Common size statements are financial statements in which each line item is expressed as a percentage of a base amount. This allows for easy comparison and analysis of the relative importance of different components within the financial statements. Common size statements can be prepared using both vertical analysis and horizontal analysis techniques.

  1. Vertical Analysis: Vertical analysis, also known as common-size vertical analysis, expresses each line item on a financial statement as a percentage of a base amount. The base amount is typically the total of that particular statement. The purpose of vertical analysis is to assess the relative proportion of each line item and identify any significant changes or trends.

For example, in a common size income statement, each revenue and expense item is expressed as a percentage of total revenue. This allows for the evaluation of the composition of expenses and their relationship to revenue. Similarly, in a common size balance sheet, each asset, liability, and equity item is expressed as a percentage of total assets.

Vertical analysis helps to identify the relative significance of different components, such as the proportion of sales revenue devoted to expenses or the relative size of different assets on the balance sheet.
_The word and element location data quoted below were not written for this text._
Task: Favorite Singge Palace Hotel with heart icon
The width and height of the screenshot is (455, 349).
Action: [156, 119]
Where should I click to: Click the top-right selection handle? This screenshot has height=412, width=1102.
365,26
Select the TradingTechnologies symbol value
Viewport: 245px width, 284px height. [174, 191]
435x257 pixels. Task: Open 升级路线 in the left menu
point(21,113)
  1. Horizontal Analysis: Horizontal analysis, also known as trend analysis, involves comparing financial statement data over multiple periods to identify patterns, trends, and changes. It focuses on the dollar or percentage change in line items over time. The purpose of horizontal analysis is to assess the growth or decline of specific items and to detect any abnormal fluctuations.

For example, in a horizontal analysis of an income statement, the revenues, expenses, and net income of each period are compared to determine the change in performance. In a horizontal analysis of a balance sheet, the assets, liabilities, and equity of each period are compared to identify changes in the financial structure.

Horizontal analysis helps to assess the direction and magnitude of changes in financial statement items over time, enabling the identification of areas of growth, decline, or instability.

Both vertical and horizontal analyses provide valuable insights into a company’s financial performance and position. Vertical analysis helps to assess the composition and proportion of different line items, while horizontal analysis helps to evaluate trends and changes over time. Combining these techniques provides a more comprehensive understanding of a company’s financial statements and aids in decision-making and financial analysis.